2. Les requérants sont représentés par Me R. Dvorský, avocat au barreau tchèque. Le gouvernement tchèque (" le Gouvernement ") est représenté par son agent, M. V. Schorm.
3. Les requérants alléguaient que le rejet de leur recours constitutionnel a porté atteinte à leurs droits à un procès équitable et à un recours effectif.
4. La requête a été attribuée à la troisième section de la Cour (article 52 § 1 du règlement). Au sein de celle-ci, la chambre chargée d'examiner l'affaire (article 27 § 1 de la Convention) a été constituée conformément à l'article 26 § 1 du règlement.

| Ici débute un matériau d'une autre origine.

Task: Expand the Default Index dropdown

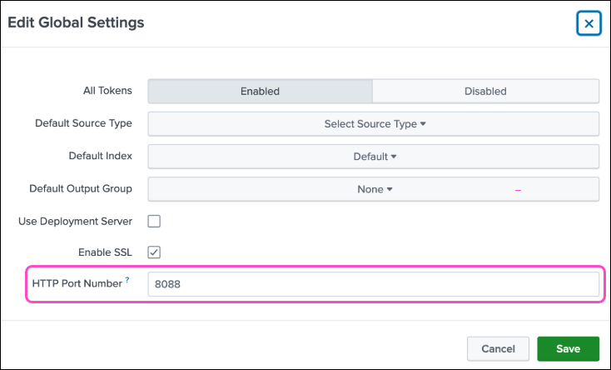Action: pos(373,156)
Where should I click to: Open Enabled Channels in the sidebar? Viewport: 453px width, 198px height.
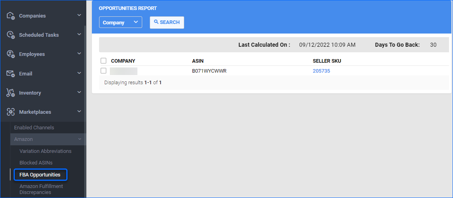tap(34, 128)
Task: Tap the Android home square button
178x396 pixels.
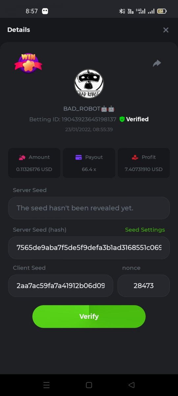Action: (89, 385)
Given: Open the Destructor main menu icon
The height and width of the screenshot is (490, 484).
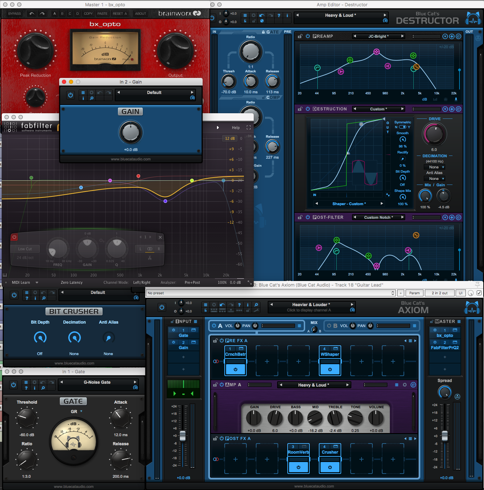Looking at the screenshot, I should (245, 15).
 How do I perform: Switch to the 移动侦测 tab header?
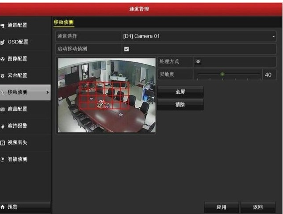point(65,22)
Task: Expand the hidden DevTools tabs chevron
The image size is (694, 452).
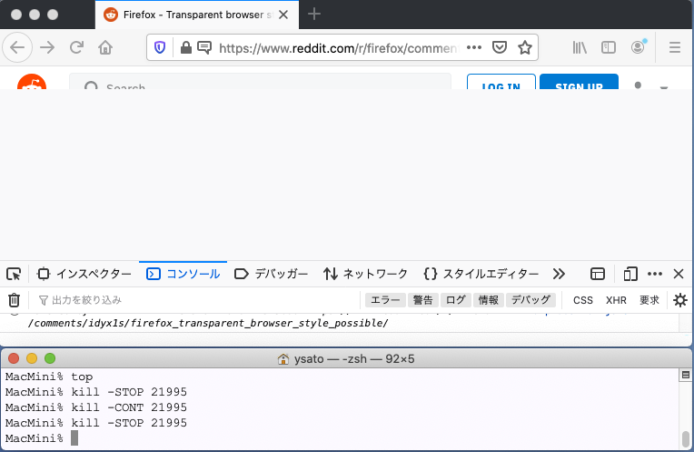Action: point(559,274)
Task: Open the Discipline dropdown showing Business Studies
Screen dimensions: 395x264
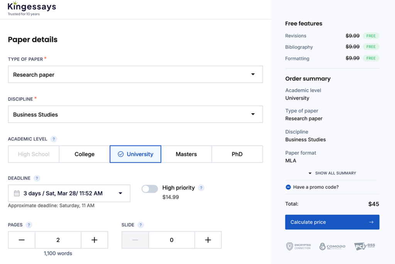Action: [x=135, y=114]
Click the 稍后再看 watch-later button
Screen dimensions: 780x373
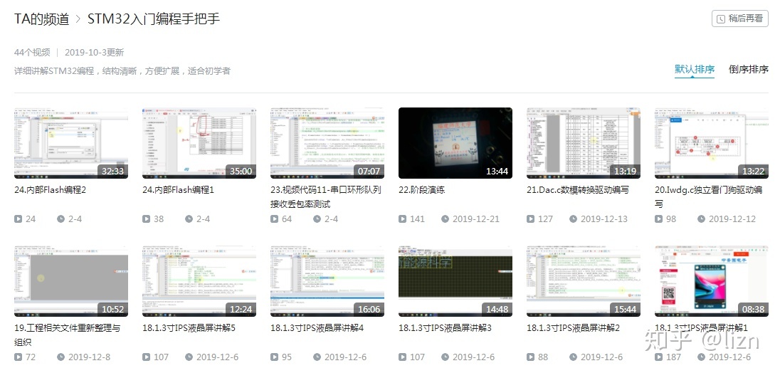(x=740, y=19)
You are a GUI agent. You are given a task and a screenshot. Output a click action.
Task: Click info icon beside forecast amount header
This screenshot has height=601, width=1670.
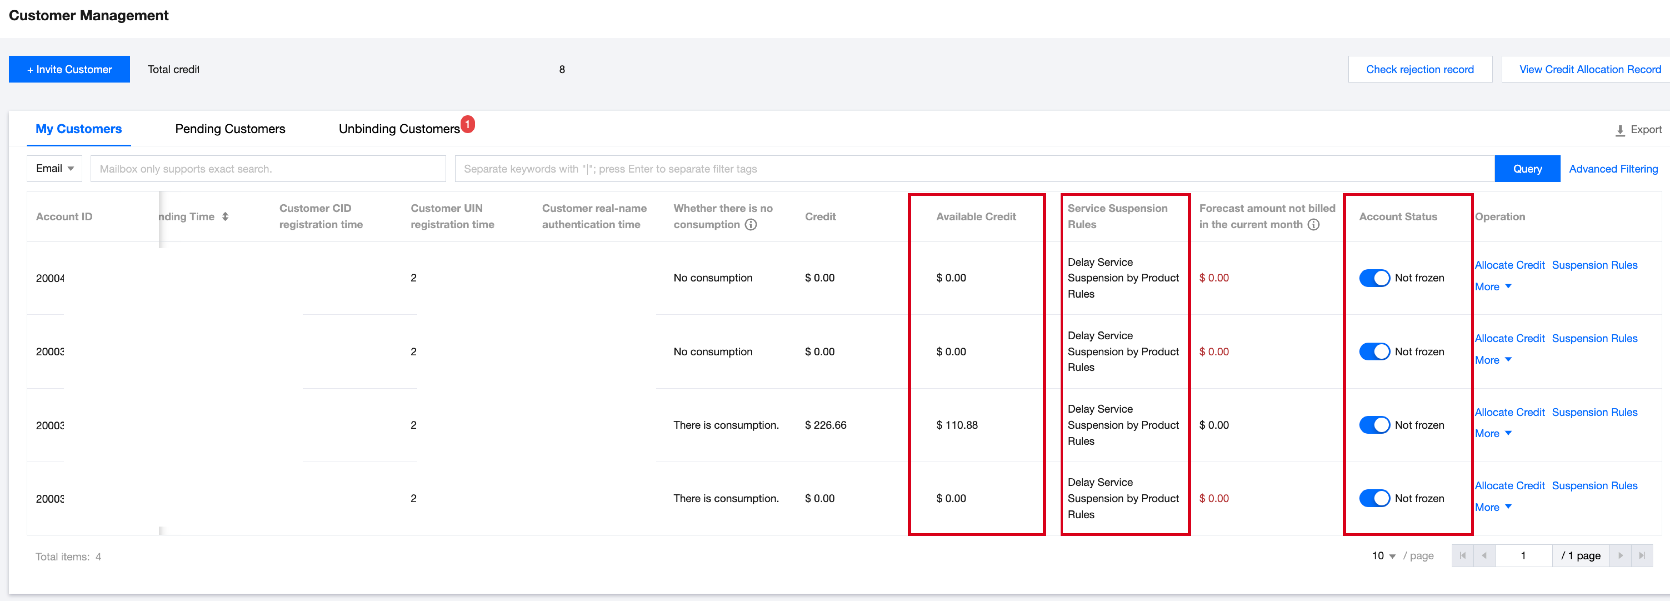(1313, 224)
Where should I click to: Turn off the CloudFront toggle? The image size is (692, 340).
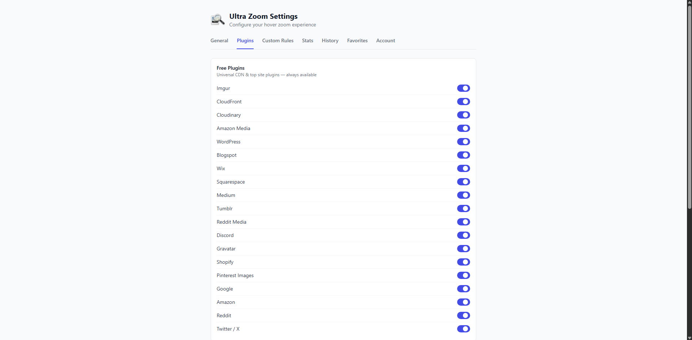tap(464, 102)
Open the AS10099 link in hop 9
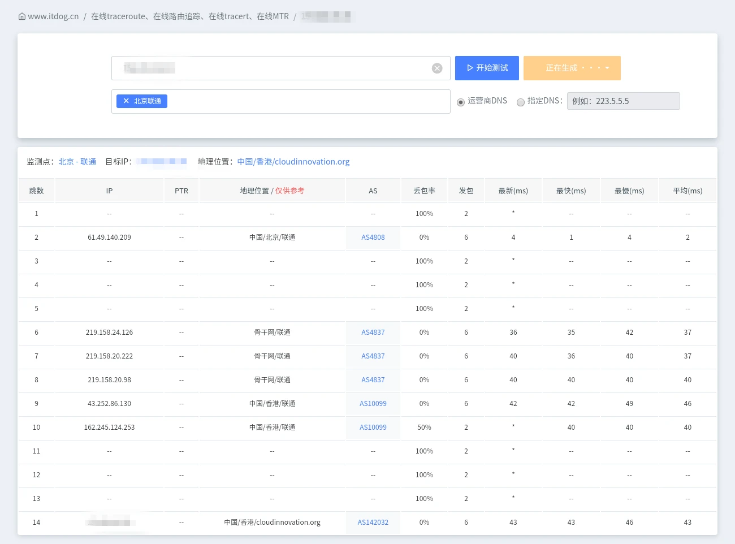 point(373,404)
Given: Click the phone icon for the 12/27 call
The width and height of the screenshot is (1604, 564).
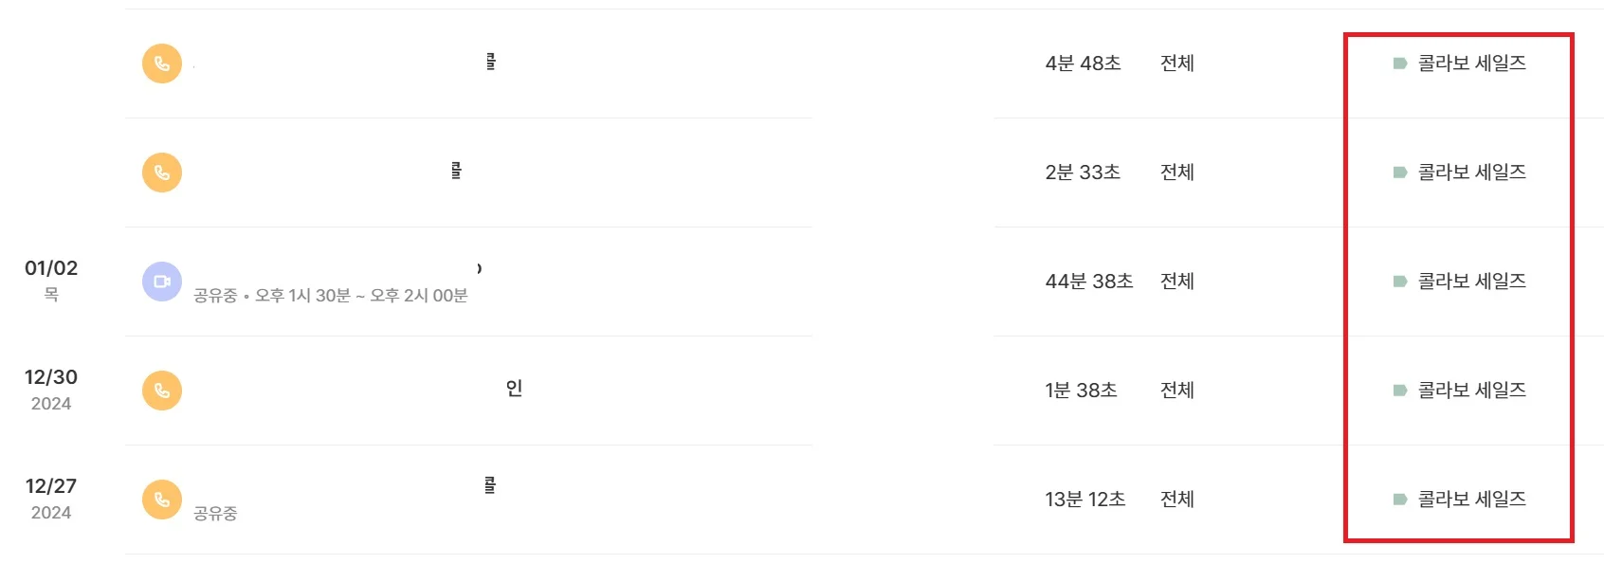Looking at the screenshot, I should pyautogui.click(x=162, y=500).
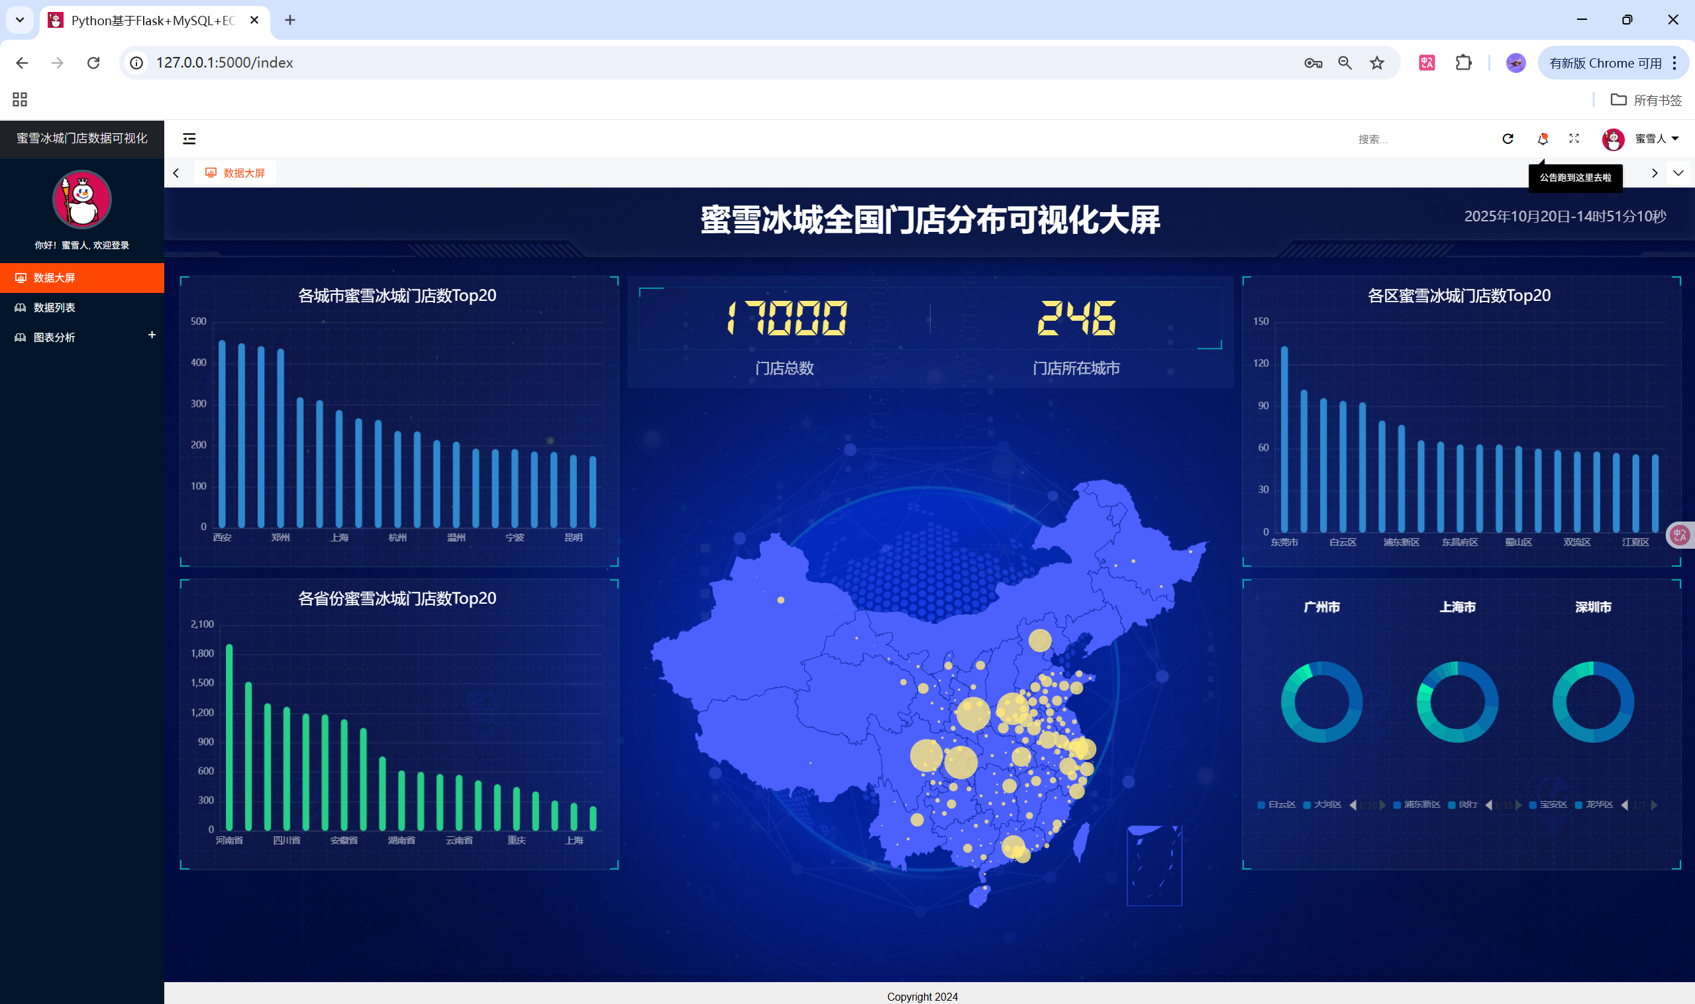Click the floating translate icon at the right edge
Screen dimensions: 1695x1004
click(x=1680, y=535)
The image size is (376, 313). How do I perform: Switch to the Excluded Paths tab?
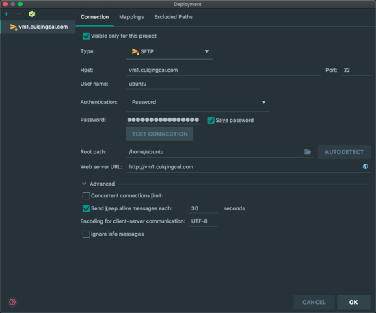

5. Le 1er novembre 2001, la Cour a modifié la composition de ses sections (article 25 § 1 du règlement). La présente requête a été attribuée à la deuxième section ainsi remaniée (article 52 § 1).
6. Par une décision du 23 septembre 2003, la chambre a déclaré la requête recevable.
7. La chambre ayant décidé après consultation des parties qu'il n'y avait pas lieu de tenir une audience consacrée au fond de l'affaire (article 59 § 3 in fine du règlement), les parties ont déposé des observations écrites sur le fond de l'affaire (article 59 § 1 du règlement).
EN FAIT
I. LES CIRCONSTANCES DE L'ESPÈCE
8. En 1991, les requérants saisirent le tribunal d'arrondissement (obvodní soud) de Prague 8 d'une action en restitution des immeubles confisqués par l'Etat en 1975. Le 16 septembre 1997, le tribunal les débouta de leur demande, considérant que les défendeurs n'étaient pas tenus de restituer les biens en question car ils ne les avaient pas acquis au mépris des règles alors en vigueur. Ce jugement fut confirmé par un arrêt rendu par le tribunal municipal (mìstský soud) de Prague le 19 mai 1998.
9. Le 8 septembre 1998, les requérants introduisirent par l'intermédiaire de leur avocat un recours constitutionnel (ústavní stínost), se plaignant de la violation de leurs droits à la protection judiciaire et au respect des biens. Ils indiquèrent sur la page de titre que le recours était dirigé contre " le jugement du tribunal d'arrondissement de Prague 8 n° 8 C 138/91 du 16 septembre 1997 et contre l'arrêt du tribunal municipal de Prague du 16 mai 1997 n° 18 Co 582/96 et 18 Co 538/96 " ; dans le premier paragraphe du recours décrivant la procédure litigieuse, ils citèrent cependant le jugement du 16 septembre 1997 et l'arrêt du tribunal municipal du 19 mai 1998 dont les copies furent jointes.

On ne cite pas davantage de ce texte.